Numerical modelling and analysis of current induced stresses in REBCO coil stacks

This study reports the effect of the radial, axial, and hoop electromagnetic stresses caused by the large current density and the self-field (screening current-induced magnetic field) on REBCO superconducting coil stacks. A two-dimensional numerical model is used to study the stress distribution of a superconducting coil stack under current. The electromagnetically homogenized coil stack is assumed to be composed of four equally spaced coils with rectangular cross-section. Initially, the verification of the model is done by comparing the analytical calculations (which were in good agreement) of stress distributions of a superconducting slab exposed to a variable magnetic field and in a superconducting strip exposed to a variable current. Then, the two-dimensional model is used to obtain the components of stress that occurred in the coil stack under sinusoidal varying currents. The stress component distributions are calculated at different time intervals, currents, frequencies, and coil distances. Besides, one-dimensional stress distributions are plotted to show how the stress distributions change while the current increases. The upper and lower coils have much higher magnetic stress than the inner coils.
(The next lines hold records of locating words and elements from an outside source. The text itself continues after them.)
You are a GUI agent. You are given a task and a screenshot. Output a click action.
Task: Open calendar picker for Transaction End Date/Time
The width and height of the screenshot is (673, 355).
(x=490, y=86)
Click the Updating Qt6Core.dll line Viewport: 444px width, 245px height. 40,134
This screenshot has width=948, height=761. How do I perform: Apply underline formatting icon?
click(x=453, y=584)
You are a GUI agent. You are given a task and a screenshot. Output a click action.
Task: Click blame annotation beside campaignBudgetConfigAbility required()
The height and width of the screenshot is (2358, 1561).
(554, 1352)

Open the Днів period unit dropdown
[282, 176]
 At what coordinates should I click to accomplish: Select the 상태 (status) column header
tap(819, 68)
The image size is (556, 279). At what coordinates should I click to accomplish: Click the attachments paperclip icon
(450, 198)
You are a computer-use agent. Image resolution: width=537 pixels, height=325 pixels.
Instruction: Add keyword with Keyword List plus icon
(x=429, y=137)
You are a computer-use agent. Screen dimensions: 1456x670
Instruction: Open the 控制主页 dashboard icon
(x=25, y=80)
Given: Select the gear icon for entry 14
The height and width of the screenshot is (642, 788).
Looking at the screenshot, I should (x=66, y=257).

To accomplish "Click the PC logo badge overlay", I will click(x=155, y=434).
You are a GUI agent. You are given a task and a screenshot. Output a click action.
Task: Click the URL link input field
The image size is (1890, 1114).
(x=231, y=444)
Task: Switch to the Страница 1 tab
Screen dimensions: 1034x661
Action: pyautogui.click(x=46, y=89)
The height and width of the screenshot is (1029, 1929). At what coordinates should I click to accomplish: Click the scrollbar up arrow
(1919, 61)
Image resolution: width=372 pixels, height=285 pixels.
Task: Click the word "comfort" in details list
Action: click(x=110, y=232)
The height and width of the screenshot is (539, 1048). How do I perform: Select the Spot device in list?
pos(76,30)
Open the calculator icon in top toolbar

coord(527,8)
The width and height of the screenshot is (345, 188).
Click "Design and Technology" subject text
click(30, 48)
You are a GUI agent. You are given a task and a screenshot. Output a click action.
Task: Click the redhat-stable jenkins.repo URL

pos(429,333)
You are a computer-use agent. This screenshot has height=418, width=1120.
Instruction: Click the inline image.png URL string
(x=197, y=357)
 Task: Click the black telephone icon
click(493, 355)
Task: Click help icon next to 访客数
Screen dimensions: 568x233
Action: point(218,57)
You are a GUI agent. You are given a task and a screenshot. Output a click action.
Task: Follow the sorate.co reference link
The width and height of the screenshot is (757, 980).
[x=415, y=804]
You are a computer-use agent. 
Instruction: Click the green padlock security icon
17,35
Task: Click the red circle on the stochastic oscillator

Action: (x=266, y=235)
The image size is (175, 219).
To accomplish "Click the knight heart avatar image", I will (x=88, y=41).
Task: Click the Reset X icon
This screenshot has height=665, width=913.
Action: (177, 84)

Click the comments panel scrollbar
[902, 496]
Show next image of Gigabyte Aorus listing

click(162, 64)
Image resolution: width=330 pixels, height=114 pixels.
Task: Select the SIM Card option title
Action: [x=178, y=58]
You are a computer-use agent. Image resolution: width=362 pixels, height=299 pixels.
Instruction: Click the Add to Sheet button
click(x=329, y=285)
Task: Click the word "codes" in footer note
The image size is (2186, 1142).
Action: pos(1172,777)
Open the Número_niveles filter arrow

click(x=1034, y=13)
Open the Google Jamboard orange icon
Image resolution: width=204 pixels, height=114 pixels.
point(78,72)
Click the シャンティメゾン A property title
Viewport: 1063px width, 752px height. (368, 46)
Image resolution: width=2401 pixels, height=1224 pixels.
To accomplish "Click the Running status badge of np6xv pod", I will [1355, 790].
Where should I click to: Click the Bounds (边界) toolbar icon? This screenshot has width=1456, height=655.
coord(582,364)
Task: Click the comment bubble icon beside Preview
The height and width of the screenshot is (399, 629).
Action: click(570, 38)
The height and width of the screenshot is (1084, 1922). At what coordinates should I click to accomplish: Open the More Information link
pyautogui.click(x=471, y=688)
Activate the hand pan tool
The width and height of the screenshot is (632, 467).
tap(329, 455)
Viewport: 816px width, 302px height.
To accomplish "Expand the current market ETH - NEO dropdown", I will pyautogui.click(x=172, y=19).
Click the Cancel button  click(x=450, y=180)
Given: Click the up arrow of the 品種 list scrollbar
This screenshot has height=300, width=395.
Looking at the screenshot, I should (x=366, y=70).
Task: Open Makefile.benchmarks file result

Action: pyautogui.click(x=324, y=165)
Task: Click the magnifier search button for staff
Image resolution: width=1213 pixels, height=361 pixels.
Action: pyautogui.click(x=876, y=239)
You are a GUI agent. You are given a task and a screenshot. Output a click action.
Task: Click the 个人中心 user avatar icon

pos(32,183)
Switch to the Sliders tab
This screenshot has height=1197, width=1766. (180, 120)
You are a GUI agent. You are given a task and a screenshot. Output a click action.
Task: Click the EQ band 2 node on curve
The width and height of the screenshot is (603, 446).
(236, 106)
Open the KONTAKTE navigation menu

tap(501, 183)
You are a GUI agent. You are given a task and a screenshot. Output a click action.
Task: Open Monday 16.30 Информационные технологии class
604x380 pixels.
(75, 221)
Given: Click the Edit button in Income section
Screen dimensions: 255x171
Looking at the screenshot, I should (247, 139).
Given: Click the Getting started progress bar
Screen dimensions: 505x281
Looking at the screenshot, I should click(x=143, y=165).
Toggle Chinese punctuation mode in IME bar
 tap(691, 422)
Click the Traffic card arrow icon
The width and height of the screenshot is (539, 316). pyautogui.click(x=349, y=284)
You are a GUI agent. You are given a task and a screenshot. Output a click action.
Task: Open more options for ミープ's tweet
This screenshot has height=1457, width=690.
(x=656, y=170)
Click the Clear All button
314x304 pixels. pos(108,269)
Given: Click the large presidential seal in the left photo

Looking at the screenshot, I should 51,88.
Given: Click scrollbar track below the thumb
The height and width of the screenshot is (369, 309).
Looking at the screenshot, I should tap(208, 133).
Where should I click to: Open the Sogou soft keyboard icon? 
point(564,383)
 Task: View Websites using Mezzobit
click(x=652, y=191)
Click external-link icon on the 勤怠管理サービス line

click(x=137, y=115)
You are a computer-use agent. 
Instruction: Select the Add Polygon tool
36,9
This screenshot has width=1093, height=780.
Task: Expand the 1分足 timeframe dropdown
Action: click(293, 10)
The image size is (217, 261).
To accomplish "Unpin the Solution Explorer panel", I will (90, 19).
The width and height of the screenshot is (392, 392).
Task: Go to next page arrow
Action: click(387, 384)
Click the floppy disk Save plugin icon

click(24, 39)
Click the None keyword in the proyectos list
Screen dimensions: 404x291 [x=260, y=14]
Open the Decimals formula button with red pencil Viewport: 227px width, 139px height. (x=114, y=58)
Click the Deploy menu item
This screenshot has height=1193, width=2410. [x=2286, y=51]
Results obtained from the one-dimensional stress distribution calculations show that the stress occurring in the radial direction is lower than the stress in the z-direction in the coil stack. The stress distributions do not show a significant change as the frequency of the applied current changes. The stresses in both the radial and axial directions decrease as the distance between coils increases. All results are presented, and the possible reasons are explained.